= Brigitte Kowanz =

Austrian artist (1957–2022)

Brigitte Kowanz (13 April 1957 – 28 January 2022) was an Austrian artist. Kowanz studied from 1975 to 1980 at the University of Applied Arts Vienna. She was Professor of Transmedial Art there from 1997.

== Works ==
Since the 1980s, Brigitte Kowanz's work focused on the investigation of space and light. At the beginning of this period, between 1979 and 1984, she produced paper and screen images with phosphorescent and fluorescent pigments in collaboration with Franz Graf. From 1984, Kowanz developed her first light objects from bottles, fluorescent lamps and fluorescent paint. Complex spatial images and light-shadow-projections were created using the simplest of means.

However, light is not only a material, but also often a topic of Kowanz's works. For example, she was engaged with the speed of light in a personal complex of works since 1989. A very small decimal number in neon figures indicates the time that the light needs to cover the length of this sequence of numbers.

One complex issue that Kowanz was engaged in since the 1980s is that of language and writing and its translation into codes. Light was investigated as a space-forming medium as well as an information carrier and medium of knowledge and visibility.

From 1995, Kowanz also regularly used the morse alphabet – based on simple dash-dot combinations – for coding purposes. As a binary code, it represents the origin of the transfer of information using light. Kowanz used (semi-)transparent glasses and mirrors, especially in her later works. This led to a diverse overlaying of the virtual and the real in her three-dimensional objects. The mutual reflection of light, language and mirror (Rainer Fuchs) produces hybrid spaces whose boundaries seem to be clearly defined at one moment, but gone again the next. Real space and virtual reflection penetrate each other, the boundaries between artwork and observer became fluid.

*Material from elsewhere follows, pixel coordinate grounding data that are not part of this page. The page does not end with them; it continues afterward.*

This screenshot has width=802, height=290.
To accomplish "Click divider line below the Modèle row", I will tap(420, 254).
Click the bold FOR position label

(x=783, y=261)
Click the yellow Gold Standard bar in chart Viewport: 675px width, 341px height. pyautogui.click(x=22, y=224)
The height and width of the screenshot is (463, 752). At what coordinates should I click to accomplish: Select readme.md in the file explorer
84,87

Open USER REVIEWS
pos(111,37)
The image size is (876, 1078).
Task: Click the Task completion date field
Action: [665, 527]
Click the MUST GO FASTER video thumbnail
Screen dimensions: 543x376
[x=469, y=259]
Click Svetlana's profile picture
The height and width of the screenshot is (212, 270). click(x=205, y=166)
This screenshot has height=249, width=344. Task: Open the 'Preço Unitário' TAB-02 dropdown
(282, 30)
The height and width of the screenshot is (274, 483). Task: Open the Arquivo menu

The occupation with the intangible physics of light, which – although a guarantee of visibility – is itself slightly overlooked, persists in the works of Brigitte Kowanz.

== Personal life ==
Kowanz lived and worked in Vienna. She died on 28 January 2022, at the age of 64.

Brigitte Kowanz was the daughter of the well-known footballer Karl Kowanz (1926-1998), her mother Edith worked as a clerk, her older brother Karl (* 1951) became a graphic artist. Brigitte Kowanz graduated from the Kunstgymnasium Wien in 1975, then studied - like her brother before her - at the Hochschule für angewandte Kunst, graduating in 1980 with a Magister Artium.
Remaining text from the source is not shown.